Imagine you are an electrician with the following problem. Someone has installed a cable from the basement to the top floor of a 15 floor building. The cable contains ten separate wires. There was a splice at some unknown place, and two such cables were joined together. Unfortunately, whoever did this was new to the job, and they ignore the color coding! So now you don't know which strands in the basement correspond to which strands in the top floor.

The only thing you have to fix this mess is a circuit continuity tester. This is just a thing with two probes that lights up if you touch the wires to each other -- or if you touch them to any wires that have been connected to each other. This is a small thing, so you can't connect it from the basement all the way to the top floor! However, it is big enough to check any two wires in the cable at one end.

Also (so there is a puzzle to solve!), you can't have help from anyone else. For example, this would be easy if you had a friend on the top floor with a cell phone, as you could join various wires and have them test to find out which ones were joined, using the circuit tester. So, it's just you. Oh yes, did I mention that the elevator's aren't working? They are out of commission until you correctly hook up the cable... So each time you want to get to the other end of the cable you have to climb up a lot of stairs.

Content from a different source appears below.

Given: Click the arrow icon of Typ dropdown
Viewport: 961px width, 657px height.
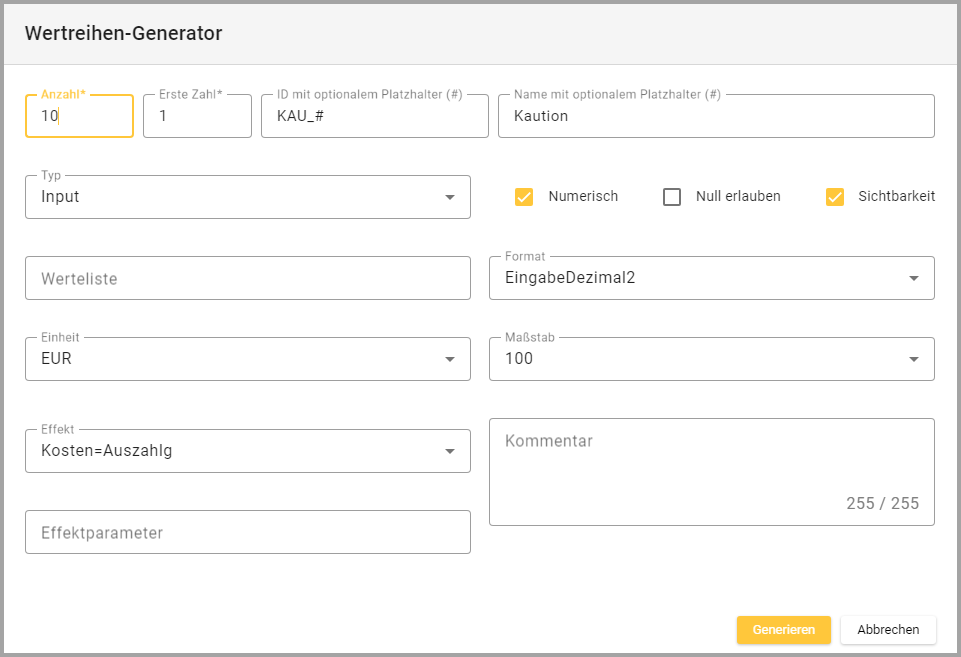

And no, you can't just pull the cable out and find the join -- and you can't forget it and run a new cable in its place. This would be expensive, but more seriously it would take all the fun out of it.

So, here is the question: What is the smallest number of times you have to hit the stairs before you can get all ten strands correctly identified, both in the basement any at the top floor? And how do you actually do it?

You can assume you can join and unjoin two or more wires, and also that you can stick paper labels on the wires. The labels can be whatever you like as long as they are all different in the basement, and the same set is used on the top floor. Whenever you make some pattern of connections at one end, you may assume that you can use the circuit detector at the other end to discover the same pattern at that end. The trick is to use that as a clue to the identity of the wires.

When you solve that, could you also solve the same question for a cable containing nine separate wires? How about other numbers? Can it always be done?

For those who like to think abstractly, you can translate this into a question which asks for the minimum number of partitions on an n-set which will characterize each element. For those who don't like to think this way, please don't read the previous sentence.

We will discuss this at the next meeting, where there will be an opportunity to share partial or complete solutions.